If you haven’t done so already, check for old nests in bluebird houses (and other nest boxes too). Best to wear gloves for this chore, and dispose of the nest away from the birdhouse as old nests will attract predators. Clean the box with a mild bleach/water solution (1:10). Scrub, rinse well with water, and let dry in the sun.
The NABS reference above? It stands for the North American Bluebird Society, who gives their approval on certain bluebird houses. The houses must meet specific criteria that’s beneficial to hosting successful bluebird broods and fledges. This is elementary stuff for serious blue-birders, but so many of us are novices and we all have to start somewhere! If you’ve been unsuccessful in enticing bluebirds to your yard, there are lots of great suggestions, and some fantastic information at www.sialis.org. We would strongly recommend this well organized and informative site for anyone interested in hosting bluebirds.

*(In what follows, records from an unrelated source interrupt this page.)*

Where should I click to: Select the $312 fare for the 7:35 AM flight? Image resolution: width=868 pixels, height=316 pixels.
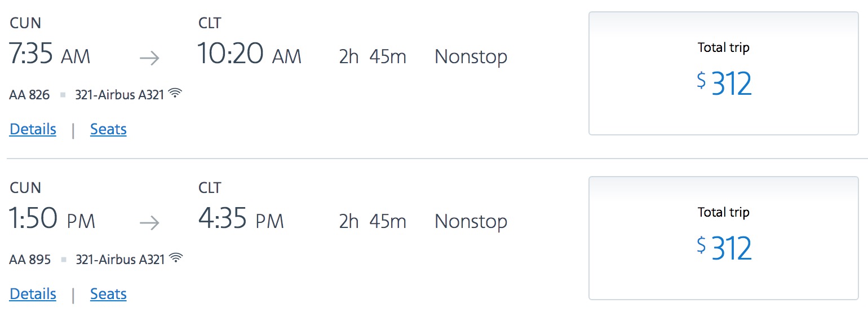tap(723, 73)
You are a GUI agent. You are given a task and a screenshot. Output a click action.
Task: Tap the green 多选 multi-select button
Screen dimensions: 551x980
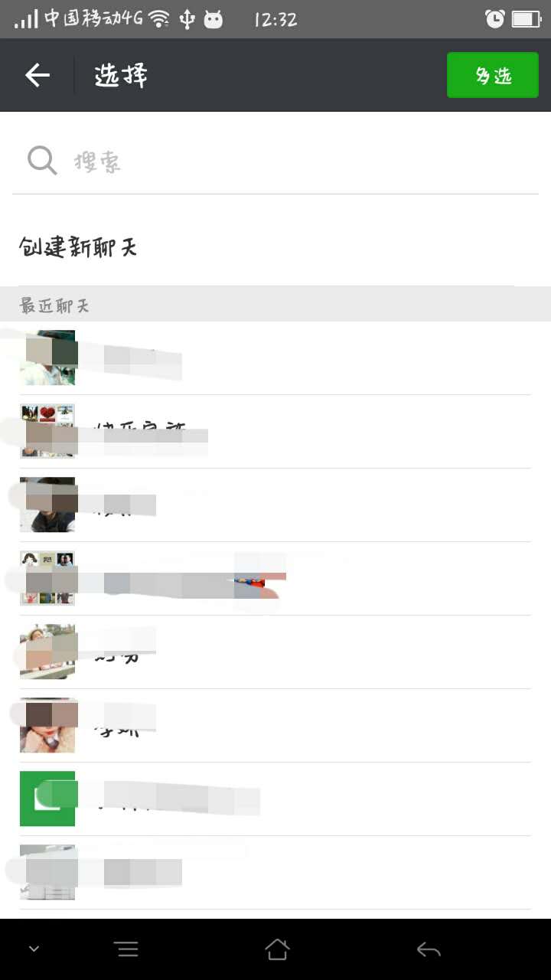coord(493,75)
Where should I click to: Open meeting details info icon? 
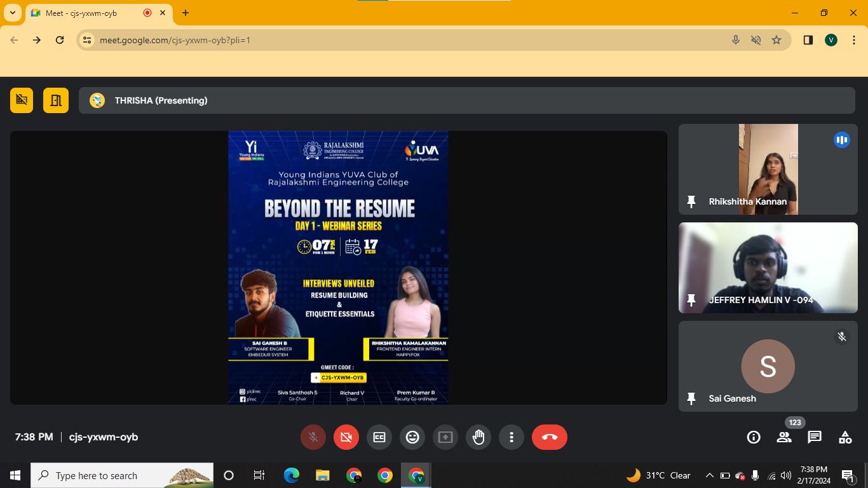(754, 437)
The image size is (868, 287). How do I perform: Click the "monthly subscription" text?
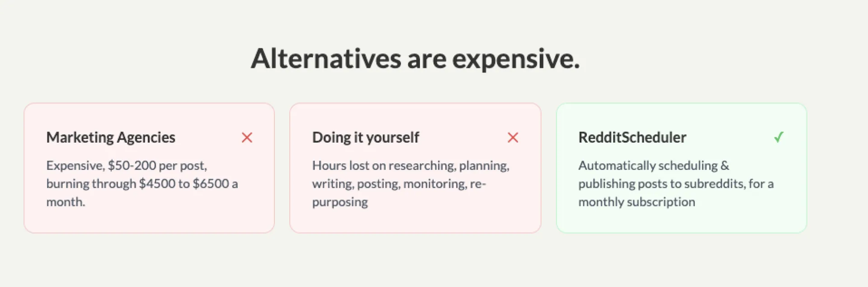(x=637, y=202)
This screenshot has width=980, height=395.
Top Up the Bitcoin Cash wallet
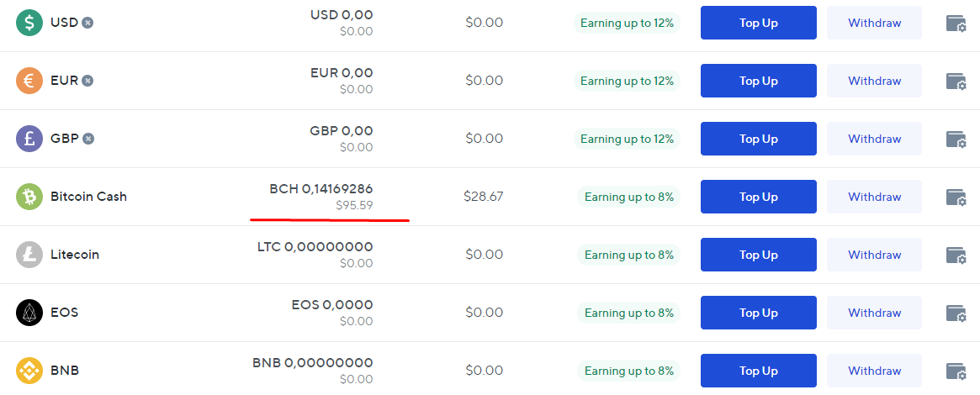758,197
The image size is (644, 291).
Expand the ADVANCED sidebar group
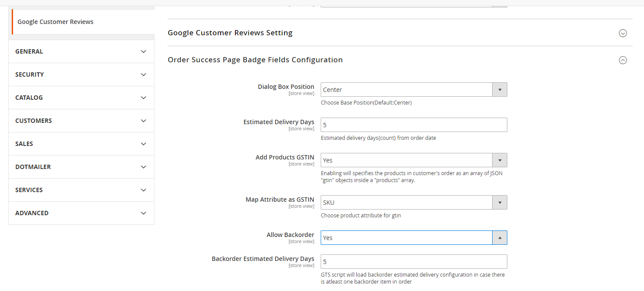click(x=81, y=213)
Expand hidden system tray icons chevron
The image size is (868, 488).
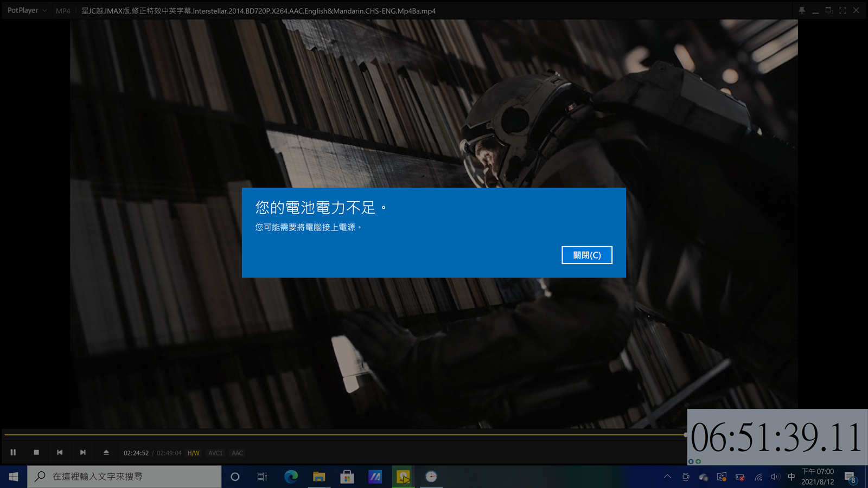[x=667, y=477]
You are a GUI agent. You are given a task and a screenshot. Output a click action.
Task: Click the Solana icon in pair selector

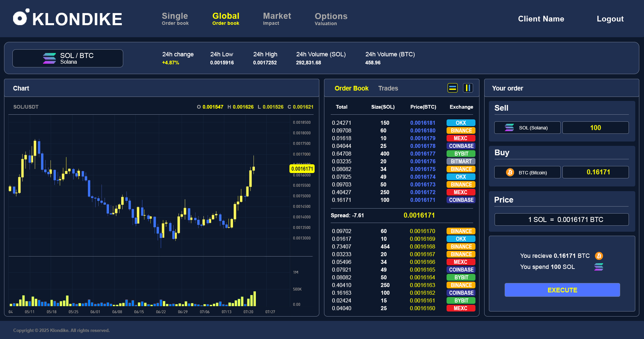point(49,58)
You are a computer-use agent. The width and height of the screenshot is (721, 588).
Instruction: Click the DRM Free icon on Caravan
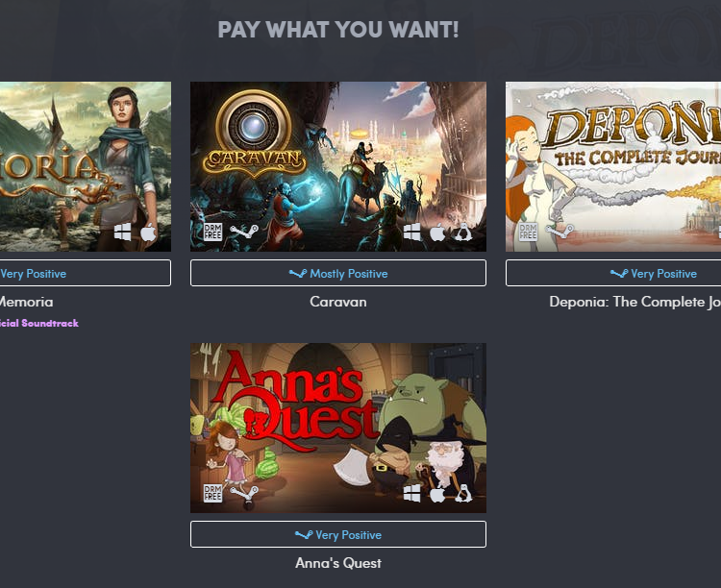[x=212, y=233]
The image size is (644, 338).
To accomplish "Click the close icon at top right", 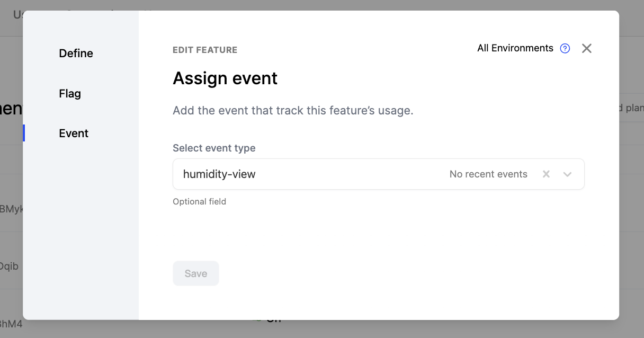I will point(586,48).
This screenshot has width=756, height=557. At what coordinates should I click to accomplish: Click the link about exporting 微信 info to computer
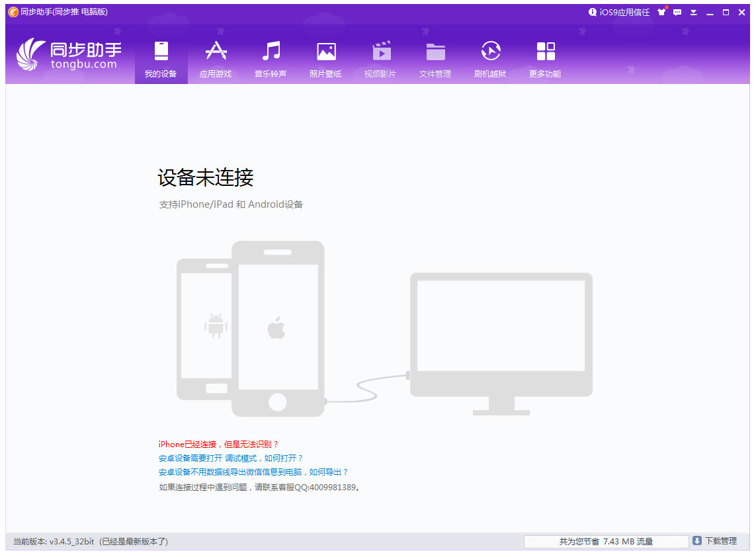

Bluebird houses will differ for the Eastern and Mountain/Western Bluebird, although Eastern Bluebirds may use a Mountain Bluebird House. Eastern Blues require a 1-1/2 inch diameter hole, where as Mountain/Western Blues require a 1-9/16 inch entrance. This is where some of NABS Approval comes into play because an entrance that is 1-5/8 inch, will allow Starlings to enter the box, but Starlings can not enter through a 1-9/16 inch hole. Now who would know that? Floor size (4×4 for Eastern Blues, and 5×5 for Western/Mountain Blues) and ventilation are some other criteria for approval by NABS. A predator guard at the entrance of your bluebird house always helps to ensure successful fledges, as does a baffle if the house is pole or post-mounted.
Water, food, and potential nesting spots are key to enticing these fantastic birds! Bluebirds prefer open area for their hunting style (swooping to catch insets), so if your yard is heavily wooded, chance are Bluebirds won’t find it suitable… but other birds will. Chickadees and Nuthatches are already scouting nest boxes and building nests too. We just tried put up one of those side-entry houses supposedly meant for Nuthatches… we’ll see how that goes soon enough.
Spring has sprung early this year, so get in the yard and help local birds thrive!